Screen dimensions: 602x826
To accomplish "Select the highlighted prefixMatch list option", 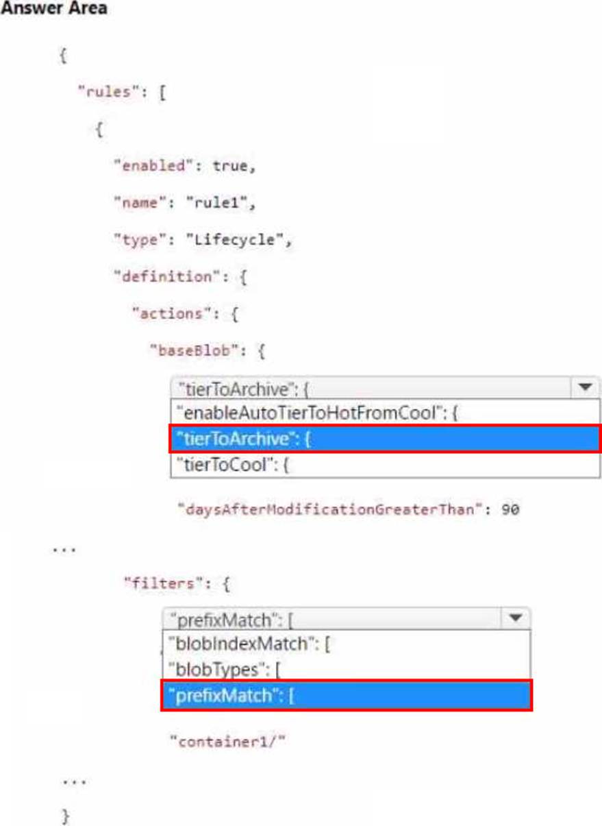I will [346, 695].
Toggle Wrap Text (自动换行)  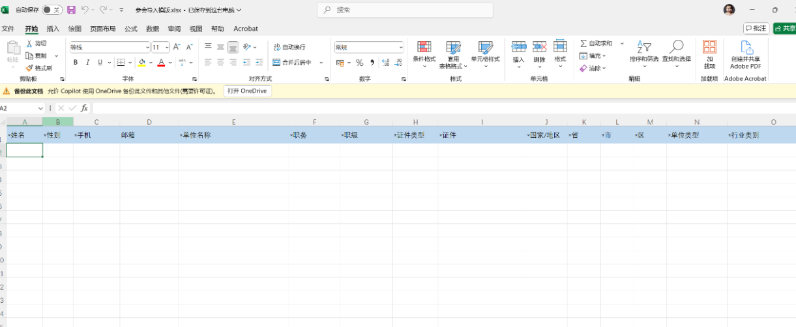289,47
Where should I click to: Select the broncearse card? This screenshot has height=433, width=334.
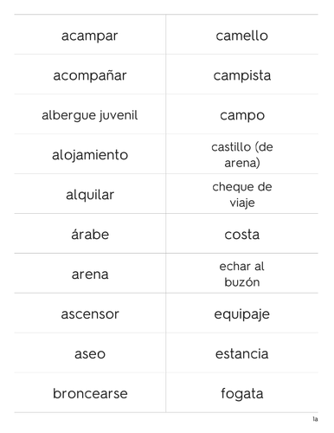pos(90,392)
══════════════════════════════
• **What to do**
Go back to the line that contains "Where should I" and copy it, along with each line after it through the end of the listing above, exactly and without pictures.

• **Task answer**
Where should I click to: Select the broncearse card? This screenshot has height=433, width=334.
pos(90,392)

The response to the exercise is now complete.